A total of 52 electron micrographs were digitised using a Nikon Super Coolscan 8000 16-bits per colour pixel scanner at a step size of 6.35 μm/pixel (equivalent to 1.58 Å sampling in the specimen). Digitised images for the whole micrographs were saved on the PC in TIFF format and were then transferred to a Linux UNIX operating system PC running the IMAGIC suite of programs (van Heel et al., 2000) to analyse them. Initially, they were converted to floating point IMAGIC format using EM2EM. The resulting images were then binned by a factor of 4 in both the x and y directions, resulting in a final step size of 6.35 Å/pixel and converted to MRC format for pre-processing using the MRC suite of programs (Crowther et al., 1996) and also using locally developed software. Regions were selected which contained intact half-filaments which were relatively straight, not overlapped by other actin and myosin filaments, and had readily identifiable bare-zones (Fig. 1(A)). Location of the bare-zone was essential to properly deduce the location of the C-protein stripes. The area selected on either side of each half-filament was also required to have as little background as possible (Fig. 1(B)), so as to reduce noise in the calculated Fourier transforms (Fig. 1(C)). Images of whole myosin filaments were cut into two halves with the whole bare-zone (M-band) included in each half-filament. In order to preserve polarity in the processing, half-filaments (i.e. from the M-band to the pointed end of the myosin filament) were then rotated to make each filament image vertical and oriented with its bare-zone (M-band) region at the bottom (Fig. 1(B)).

Fig. 1.

Fig. 1

(A) Overview electron micrograph of isolated myosin filaments (M) from the ventricular muscle of normal rabbit heart in the relaxed state, viewed in negative stain over a hole in the support film. Some actin filaments (A) can be seen in the background. The helical arrays of myosin heads are evident in each half of the bipolar myosin filaments (scale bar 2000 Å). (B) Typical half-filament selected from the micrograph such as in (A), shown with the M-region (bare-zone) towards the bottom and showing the characteristic 430 Å axial repeat (black circles). (C) Calculated Fourier transforms of the half-filament shown in (B). Orders of the 430 Å repeat are shown in red numbers. The spacing of the sixth order of the 430 Å repeat, the 71.5 Å meridional reflection, was used to calibrate the magnification and to adjust the sampling of each half-filament from all the different micrographs to be exactly 7.54 Å/pixel. This sixth order meridional reflection was particularly strong in most of the Fourier transforms. The 11th order of the 430 Å repeat corresponding to 39 Å resolution (the titin sub-repeat) is also visible.
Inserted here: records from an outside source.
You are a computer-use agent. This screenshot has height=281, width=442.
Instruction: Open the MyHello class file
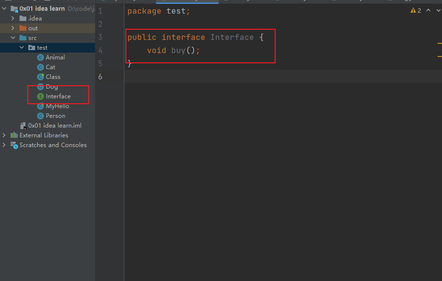click(x=57, y=106)
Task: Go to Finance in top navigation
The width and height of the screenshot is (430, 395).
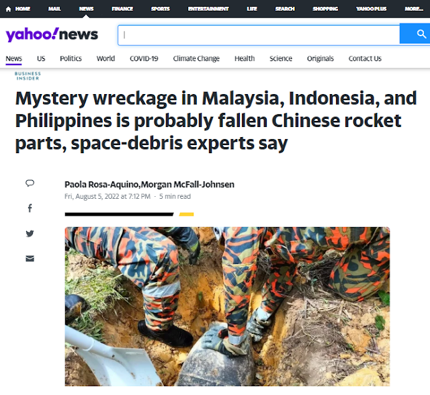Action: coord(122,9)
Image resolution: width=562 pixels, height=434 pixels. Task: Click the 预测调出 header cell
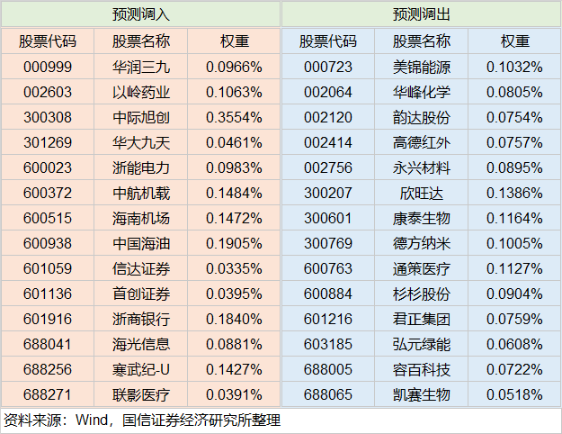(421, 15)
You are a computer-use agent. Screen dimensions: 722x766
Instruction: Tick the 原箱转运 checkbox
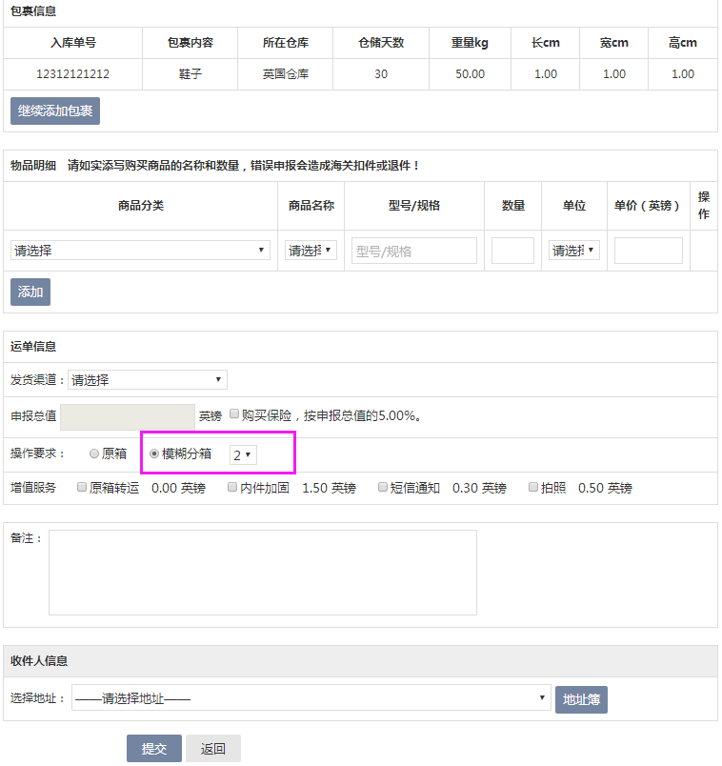[82, 487]

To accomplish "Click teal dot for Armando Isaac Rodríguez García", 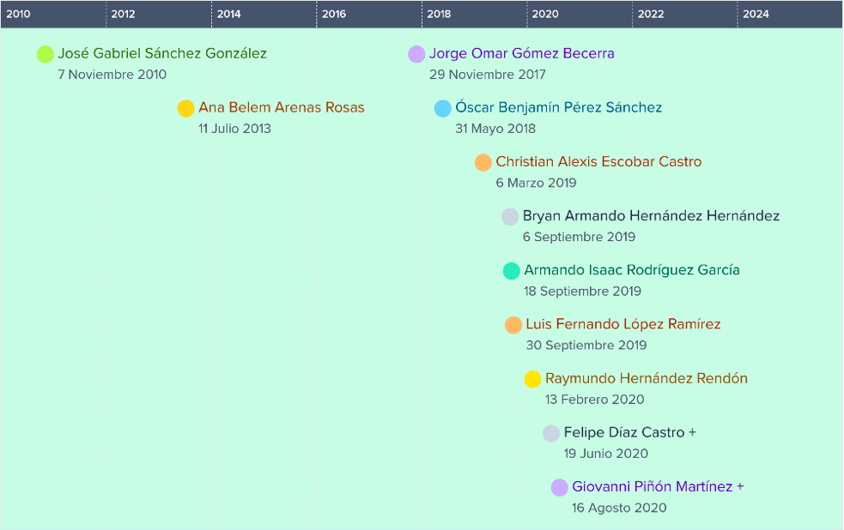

From the 52 available micrographs and using the above selection criteria, 153 half-filaments were identified. Half-filament images were floated in 2048 square arrays and their Fourier transforms computed (Fig. 1(C)). The sixth order of the 430 Å repeat, the 71.5 Å meridional reflection, which was strong in most computed Fourier transforms, was used to calibrate the magnification and to adjust the sampling of each half-filament from all the different micrographs to be exactly 7.54 Å/pixel. The majority of the Fourier transforms for the filaments showed up to the 11th order of the 430 Å repeat corresponding to 39 Å resolution (the titin sub-repeat; Fig. 1(C)). The correctly scaled half-filament images, in MRC format and with the pixel size accurately scaled to 7.54 Å/pixel, were then read again into IMAGIC and converted back to IMAGIC format using the EM2EM command.
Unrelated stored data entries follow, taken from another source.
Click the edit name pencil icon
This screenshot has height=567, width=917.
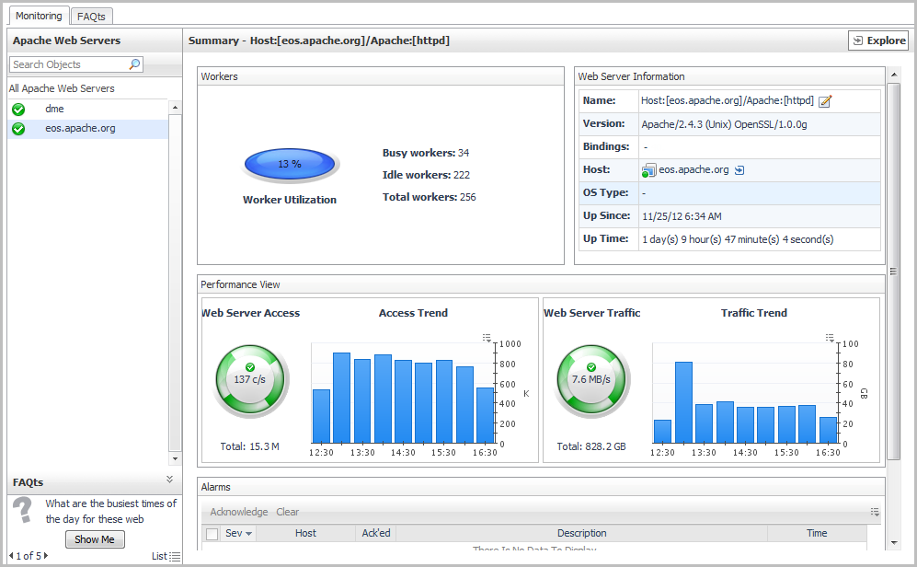(825, 101)
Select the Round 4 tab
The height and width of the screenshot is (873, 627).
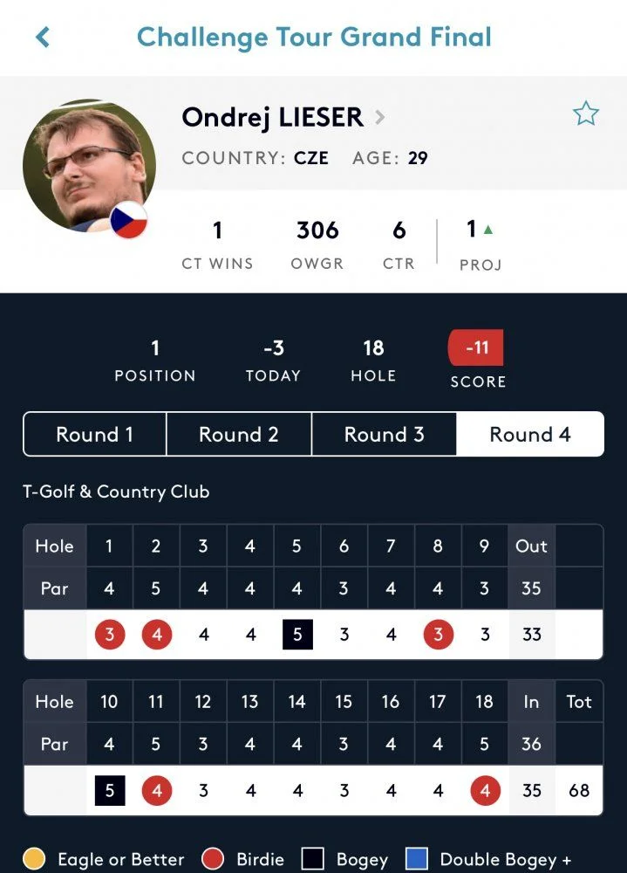(x=530, y=434)
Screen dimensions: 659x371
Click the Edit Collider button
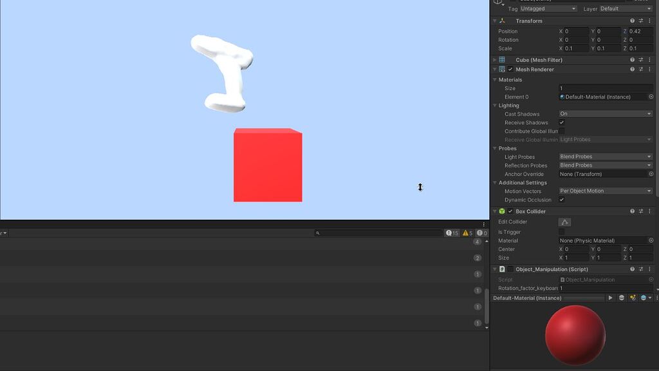[x=564, y=222]
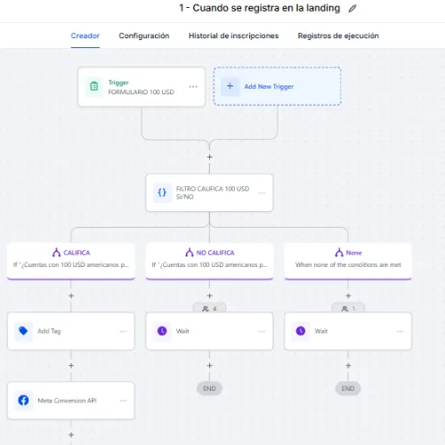The width and height of the screenshot is (445, 445).
Task: Open the three-dot menu on Add Tag
Action: coord(123,331)
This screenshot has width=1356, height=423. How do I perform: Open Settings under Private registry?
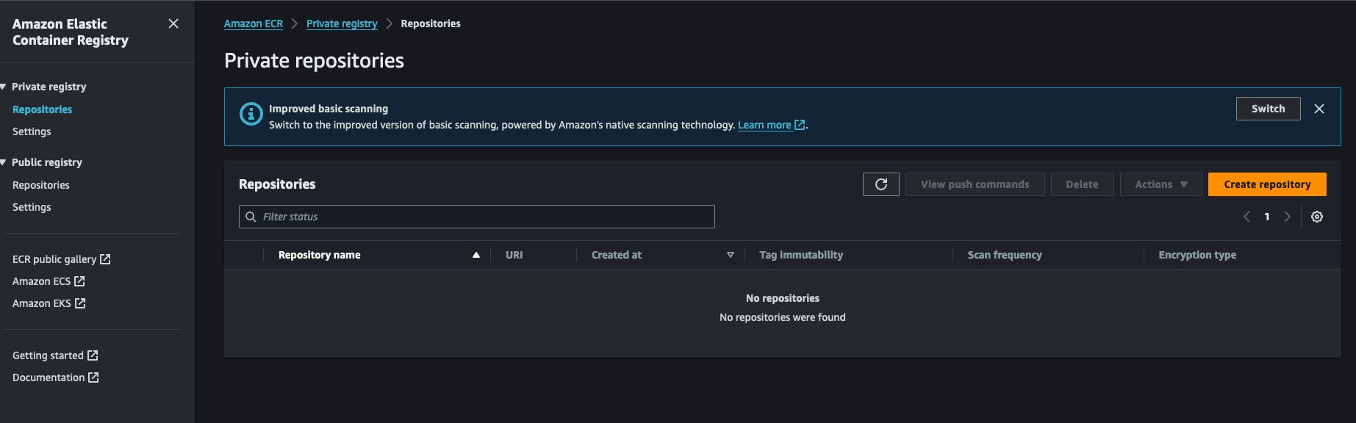click(32, 131)

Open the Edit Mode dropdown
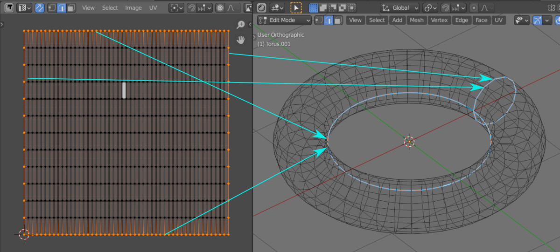[284, 20]
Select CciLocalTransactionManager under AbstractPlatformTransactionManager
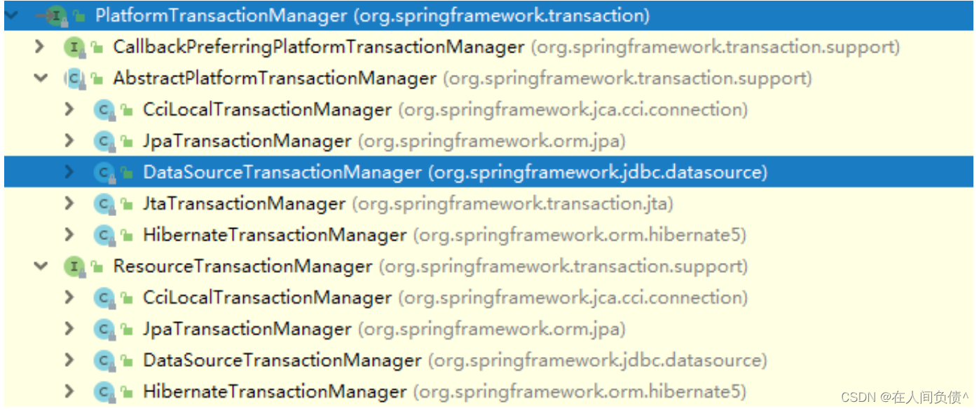The width and height of the screenshot is (979, 411). [x=267, y=110]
All the further single particle image analysis was carried out within IMAGIC. The modified exact filter method for back-projection described in Paul et al. (2004) was used for calculating the 3D reconstruction. This allows the thickness of the central section to be adjusted taking into account the fact that the diameter of the filament is less than the size of the cube. 3D structures were visualised with both IMAGIC and PyMOL (DeLano, 2002).

3. Results

3.1. Selection of myosin filament segments

Fig. 1(A) shows a typical micrograph of negatively stained isolated rabbit cardiac myosin filaments that contain good detail and from which half length myosin filaments were selected as shown in Fig. 1(B). As previously reported (Kensler, 2002, 2005a), well-preserved rabbit cardiac muscle myosin filaments, which are bipolar, have regular myosin head arrays in each half-filament with clear bare-zones (M-regions) halfway along. M-band protein density was sometimes visible in the middle of the M-region. The filament Fourier transforms showed meridional peaks out to the 11th order of 430 Å at 39 Å (Fig. 1(C)). Our aim in this study was to produce a 3D reconstruction of the structure of the myosin filament from only within the C-zone area (Sjostrom and Squire, 1977a, 1977b). This should result in a closer representation of the C-protein distribution in the final 3D structure than has been achieved before (AL-Khayat et al., 2006). Previously particles were selected from the whole of the half-filaments and thus included data from the P-zone and D-zone regions of the A-band as well as the C-zone (Fig. 2(A)).

Fig. 2.

Fig. 2

(A) Schematic diagram showing the different A-band regions within the myosin half-filament as defined by Sjostrom and Squire (1977a, 1977b) starting with the half M-band at the bottom, then the half bare-zone (M-region), the P-zone and the C-zone. Particles were selected from the C-zone only, each particle being just over 2 × 430 Å repeats long and with a C-protein stripe (maroon circle) in the middle. (B) Half-filament oriented with the M-region (bare-zone) at the bottom. The first particle was selected at the position shown by a green square of size 128 pixels, equivalent to just over 2 × 430 Å, and whose edge was at a distance 2040 Å from the middle of the M-band. (C) Some of the seven successive boxed segments each of length 128 pixels selected by stepping along the single half-filament in (A) at 430 Å intervals. (D) The average sum of the seven particles some of which are shown in (C).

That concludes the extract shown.